Not surprisingly, the authors15 also found that hepcidin levels are much affected by markers of inflammation, namely C-reactive protein (CRP), but also by seasonality, both of which point to a role for infections in their impact on hepcidin levels. This observation generates new knowledge which can help predict the optimal time frame for iron substitutions; this could include recommending those months with the lowest seasonal burden of infections as this would increase efficacy or iron absorption and reduce the risk of an increased incidence or unfavorable course of infections. Moreover, iron administration has been shown to be quite safe when preventive measures for reducing the burden of infectious diseases are undertaken. A recent report demonstrated that the use of insecticide to impregnate bed nets and screening for parasites in blood reduced the malaria risk in children on iron supplementation.17 Moreover, recent data demonstrate that iron deficiency negatively impacts on immunological responses to diphtheria vaccine leaving children insufficiently protected against such infections (N Stoffel, Zurich, oral presentation, Bioiron Meeting 2019). Thus, this study by Armitage15 and co-workers is an important step forward to gain more insights into the relative contribution of different regulatory mechanisms on circulating biomarker concentrations such as hepcidin and how this impacts on predicting therapeutic efficacy and the risk:benefit ratio of iron supplementation in a primary care setting.

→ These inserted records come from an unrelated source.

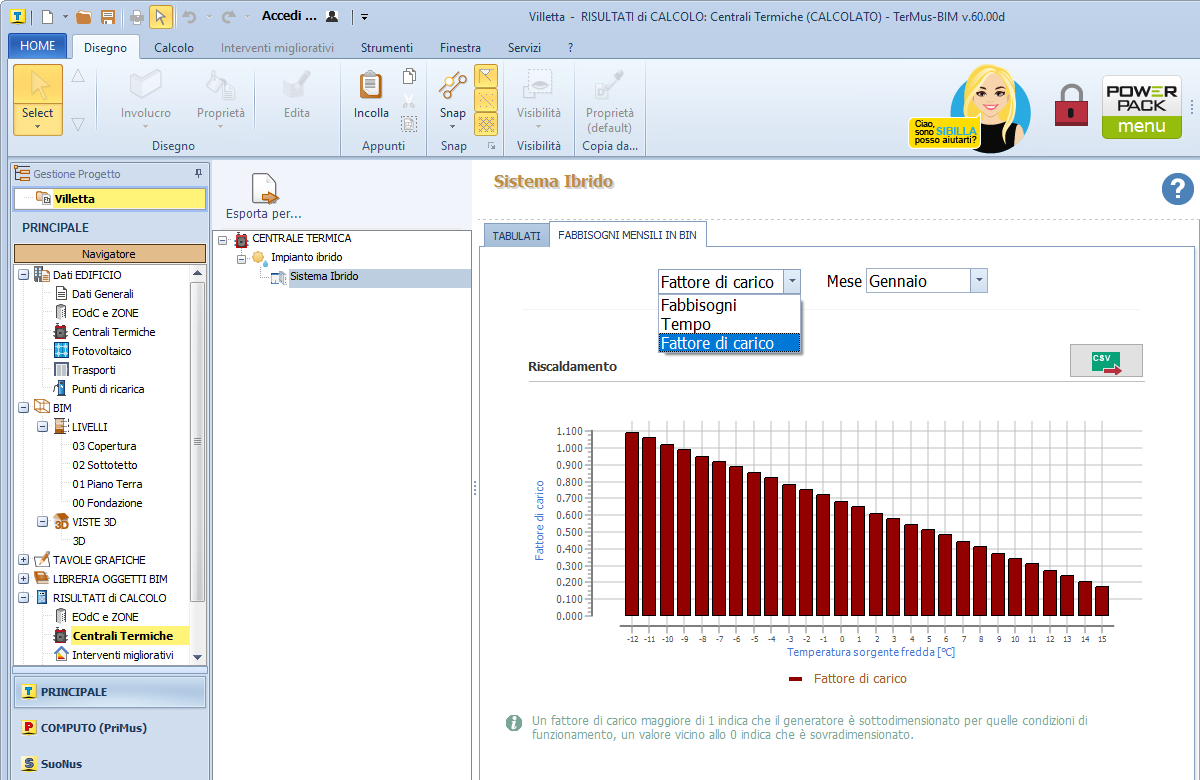This screenshot has width=1200, height=780.
Task: Toggle the Snap tool
Action: click(x=453, y=88)
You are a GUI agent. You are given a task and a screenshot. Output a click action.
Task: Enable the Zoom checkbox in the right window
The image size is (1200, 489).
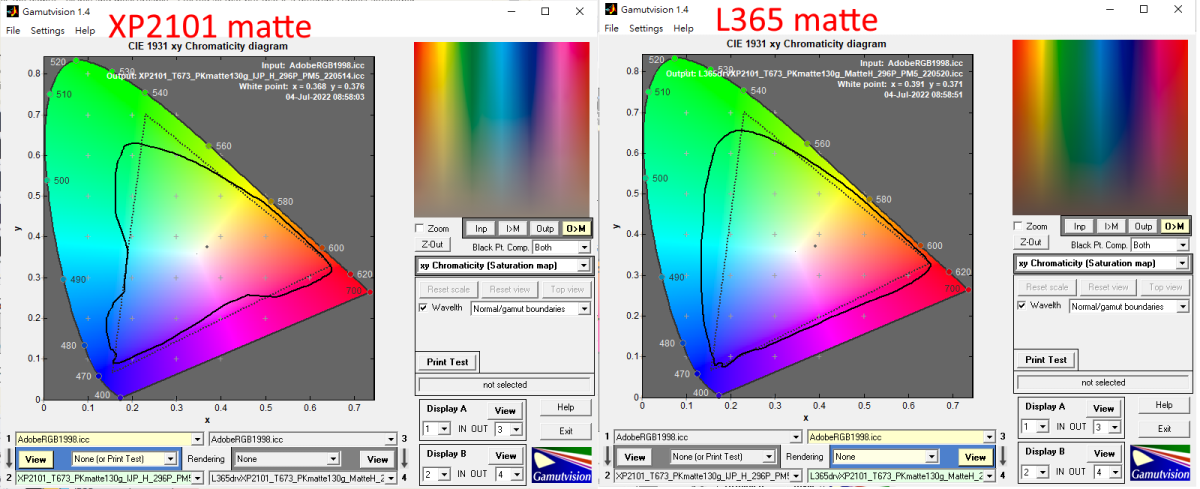[x=1018, y=226]
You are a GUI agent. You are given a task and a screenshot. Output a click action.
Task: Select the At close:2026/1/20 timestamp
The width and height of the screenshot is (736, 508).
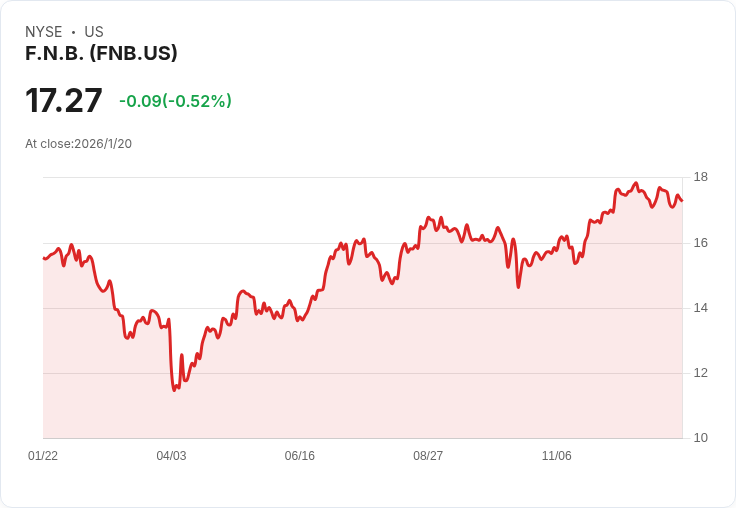(78, 143)
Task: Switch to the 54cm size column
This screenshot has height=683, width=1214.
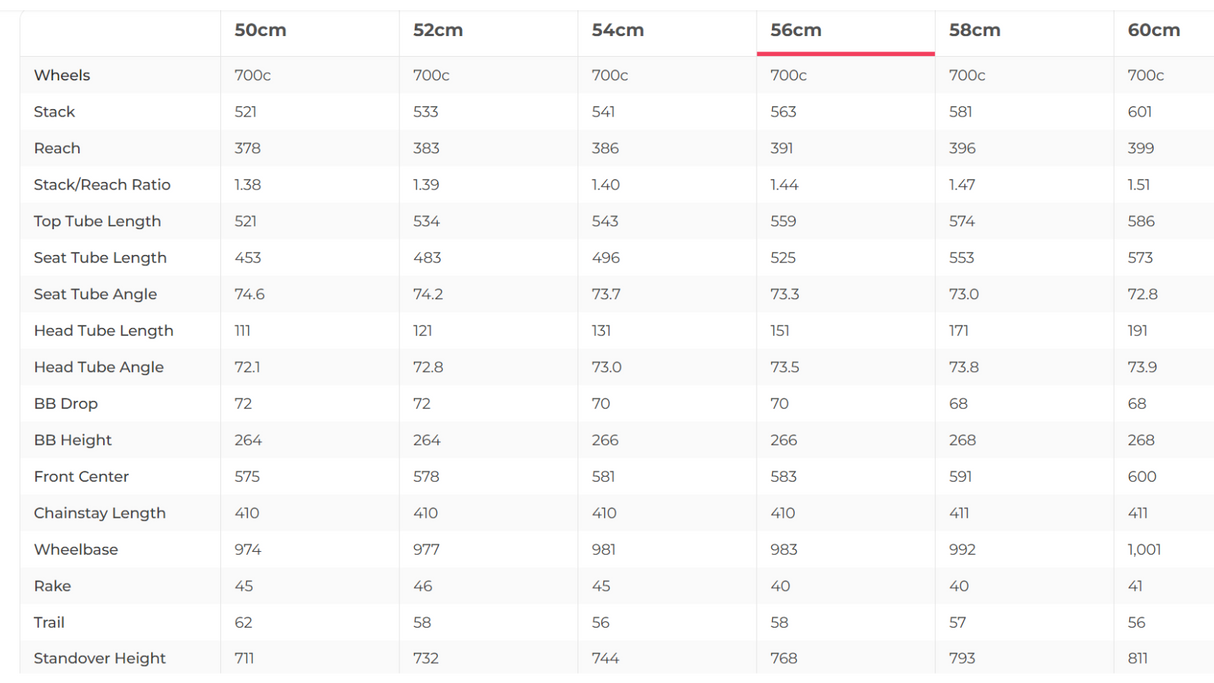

Future studies will have to clarify the optimal timing and dose of iron supplementation to children, whether or not a continuous administration via dietary iron fortification or a once daily or once every other day application is preferable.18 It will also be necessary to identify those children who might be at risk of unwanted effects of iron supplementation mainly arising from an increased morbidity and mortality from infections. Finally, we await further information on the impact of iron supplementation on growth and mental development, functionality of the immune system, efficacy of preventive measures such as vaccination, and the consequences of iron-mediated alterations of the intestinal microbiota on children’s health.